Princeton, NJ - June 18, 2019 - Microsoft Windows RDP "BlueKeep" Vulnerability (CVE-2019-0708)
The CISA issued an alert to provide information on a vulnerability, known as “BlueKeep,” that exists in Microsoft Windows Operating Systems, both 32- and 64-bit versions. Blueclone has for the past several years advised clients to disable remote desktop services (RDP) on all servers unless controlled (accessible) via preset IP addresses within the edge firewall.
Blueclone clients on a Fully Managed Plan are not affected by this vulnerability as we've already proactively applied patches and disabled / restricted RDP access to only authorized IP addresses. Non Blueclone clients or clients that have opted to keep RDP enabled should consider the following mitigation strategies;
- Disable RDP on all servers and find an alternative connection method.
- Review the Microsoft Security Advisory and the Microsoft Customer Guidance for CVE-2019-0708 AND apply appropriate measures ASAP.
- Install all available patches.
- Upgrade end-of-life (EOL) Operating Systems. If your PCs are running an OS prior to Windows 10, now is the time to upgrade (Win 7 EOL is coming up).
- Disable unnecessary services not being used by the OS or installed applications.

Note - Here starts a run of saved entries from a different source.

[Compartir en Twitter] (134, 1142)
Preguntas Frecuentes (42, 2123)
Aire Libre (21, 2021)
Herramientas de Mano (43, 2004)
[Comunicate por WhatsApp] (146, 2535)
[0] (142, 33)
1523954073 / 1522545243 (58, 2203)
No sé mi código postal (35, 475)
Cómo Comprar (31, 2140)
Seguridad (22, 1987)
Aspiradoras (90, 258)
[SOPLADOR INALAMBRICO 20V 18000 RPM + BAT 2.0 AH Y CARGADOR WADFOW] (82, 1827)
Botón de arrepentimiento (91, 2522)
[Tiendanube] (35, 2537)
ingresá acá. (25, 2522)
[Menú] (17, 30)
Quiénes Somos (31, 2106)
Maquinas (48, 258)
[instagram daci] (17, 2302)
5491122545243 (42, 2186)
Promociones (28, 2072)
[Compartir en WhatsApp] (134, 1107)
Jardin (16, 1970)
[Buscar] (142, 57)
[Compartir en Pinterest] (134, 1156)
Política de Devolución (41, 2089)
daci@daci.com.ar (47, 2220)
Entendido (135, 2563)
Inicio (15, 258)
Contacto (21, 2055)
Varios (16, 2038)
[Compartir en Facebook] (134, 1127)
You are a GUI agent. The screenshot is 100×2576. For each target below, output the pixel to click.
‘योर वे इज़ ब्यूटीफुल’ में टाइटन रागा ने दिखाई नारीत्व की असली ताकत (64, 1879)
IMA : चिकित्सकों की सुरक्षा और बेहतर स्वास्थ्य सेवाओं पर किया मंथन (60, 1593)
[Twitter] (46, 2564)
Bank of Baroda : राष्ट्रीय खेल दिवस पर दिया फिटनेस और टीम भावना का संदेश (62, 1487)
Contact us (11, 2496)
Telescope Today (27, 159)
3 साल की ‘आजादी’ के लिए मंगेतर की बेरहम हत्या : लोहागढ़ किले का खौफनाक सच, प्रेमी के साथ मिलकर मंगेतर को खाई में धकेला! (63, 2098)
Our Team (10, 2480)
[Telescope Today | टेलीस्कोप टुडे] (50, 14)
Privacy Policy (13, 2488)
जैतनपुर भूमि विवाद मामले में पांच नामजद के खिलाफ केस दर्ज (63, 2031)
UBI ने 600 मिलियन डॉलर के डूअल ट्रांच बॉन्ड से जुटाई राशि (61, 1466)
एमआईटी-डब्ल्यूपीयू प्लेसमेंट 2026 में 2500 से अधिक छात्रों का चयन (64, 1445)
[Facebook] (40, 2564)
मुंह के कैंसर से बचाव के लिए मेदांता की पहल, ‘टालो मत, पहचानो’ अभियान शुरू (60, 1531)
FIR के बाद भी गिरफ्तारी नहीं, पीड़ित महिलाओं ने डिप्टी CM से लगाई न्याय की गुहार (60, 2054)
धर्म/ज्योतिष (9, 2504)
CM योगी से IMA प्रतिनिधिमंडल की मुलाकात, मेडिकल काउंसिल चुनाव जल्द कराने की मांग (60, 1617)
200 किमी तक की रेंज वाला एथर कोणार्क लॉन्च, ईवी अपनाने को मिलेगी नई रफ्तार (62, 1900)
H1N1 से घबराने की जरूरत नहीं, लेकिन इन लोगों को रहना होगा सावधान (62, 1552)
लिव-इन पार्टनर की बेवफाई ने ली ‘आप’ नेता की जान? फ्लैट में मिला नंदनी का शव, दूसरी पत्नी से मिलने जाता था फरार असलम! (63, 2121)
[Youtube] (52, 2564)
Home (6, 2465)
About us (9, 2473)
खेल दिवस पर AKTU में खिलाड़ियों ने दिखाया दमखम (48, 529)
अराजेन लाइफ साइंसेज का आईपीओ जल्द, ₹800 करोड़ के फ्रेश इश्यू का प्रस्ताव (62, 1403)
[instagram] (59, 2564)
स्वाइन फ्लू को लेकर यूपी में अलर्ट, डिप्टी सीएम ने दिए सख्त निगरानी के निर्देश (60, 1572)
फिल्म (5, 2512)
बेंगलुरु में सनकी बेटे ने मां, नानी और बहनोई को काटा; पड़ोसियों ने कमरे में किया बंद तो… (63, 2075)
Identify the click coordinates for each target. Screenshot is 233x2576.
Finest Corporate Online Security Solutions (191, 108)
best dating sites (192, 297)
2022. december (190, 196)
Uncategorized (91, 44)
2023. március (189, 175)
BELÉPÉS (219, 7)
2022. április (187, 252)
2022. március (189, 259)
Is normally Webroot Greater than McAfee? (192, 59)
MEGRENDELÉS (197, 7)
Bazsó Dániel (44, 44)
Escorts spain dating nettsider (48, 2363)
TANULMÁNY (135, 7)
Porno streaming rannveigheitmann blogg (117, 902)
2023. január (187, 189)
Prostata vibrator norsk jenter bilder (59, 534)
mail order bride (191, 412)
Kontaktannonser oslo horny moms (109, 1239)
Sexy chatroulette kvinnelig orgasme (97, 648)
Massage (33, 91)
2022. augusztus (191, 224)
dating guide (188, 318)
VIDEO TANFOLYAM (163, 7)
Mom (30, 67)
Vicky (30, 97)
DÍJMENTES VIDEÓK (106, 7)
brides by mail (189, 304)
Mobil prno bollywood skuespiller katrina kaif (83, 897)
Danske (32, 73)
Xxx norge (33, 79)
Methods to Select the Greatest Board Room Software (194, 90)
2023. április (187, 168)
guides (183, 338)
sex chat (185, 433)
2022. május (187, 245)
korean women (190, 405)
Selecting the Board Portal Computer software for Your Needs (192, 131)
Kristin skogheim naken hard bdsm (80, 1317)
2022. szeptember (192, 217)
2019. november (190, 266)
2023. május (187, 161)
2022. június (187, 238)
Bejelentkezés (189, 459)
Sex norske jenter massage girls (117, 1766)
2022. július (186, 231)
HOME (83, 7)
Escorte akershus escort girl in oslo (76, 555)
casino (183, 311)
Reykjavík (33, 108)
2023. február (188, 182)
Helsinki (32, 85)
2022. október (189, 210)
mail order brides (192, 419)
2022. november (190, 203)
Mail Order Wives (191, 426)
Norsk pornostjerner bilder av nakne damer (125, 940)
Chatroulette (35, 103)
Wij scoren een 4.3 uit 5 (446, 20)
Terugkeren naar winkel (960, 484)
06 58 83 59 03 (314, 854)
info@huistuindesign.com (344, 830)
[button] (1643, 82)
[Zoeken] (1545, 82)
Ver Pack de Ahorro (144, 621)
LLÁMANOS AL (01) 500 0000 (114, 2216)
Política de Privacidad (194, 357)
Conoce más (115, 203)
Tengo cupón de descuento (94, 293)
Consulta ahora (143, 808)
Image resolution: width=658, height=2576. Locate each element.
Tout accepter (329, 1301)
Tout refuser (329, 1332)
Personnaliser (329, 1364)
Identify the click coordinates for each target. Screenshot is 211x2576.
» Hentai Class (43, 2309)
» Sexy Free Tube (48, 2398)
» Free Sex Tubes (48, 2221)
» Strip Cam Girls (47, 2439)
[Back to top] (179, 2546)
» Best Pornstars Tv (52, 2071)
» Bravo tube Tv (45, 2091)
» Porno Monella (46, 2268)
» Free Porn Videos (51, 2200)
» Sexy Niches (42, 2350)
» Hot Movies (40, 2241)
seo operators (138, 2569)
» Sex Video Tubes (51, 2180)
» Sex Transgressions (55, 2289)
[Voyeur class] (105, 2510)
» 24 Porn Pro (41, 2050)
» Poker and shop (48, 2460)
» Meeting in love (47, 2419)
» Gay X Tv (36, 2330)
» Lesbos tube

- Enable NLA - Network Level Authentication.
- Block Transmission Control Protocol (TCP) port 3389 at the edge perimeter firewall and any ports that have edge rules that translate a different port externally to port 3389 internally (that trick no longer works). Since port 3389 is used to initiate an RDP session, blocking it prevents an attacker from exploiting BlueKeep from outside the user’s network.
- Finally if you don't have the resources to complete this internally, seek help and engage your IT Vendor asap to reduce exposure.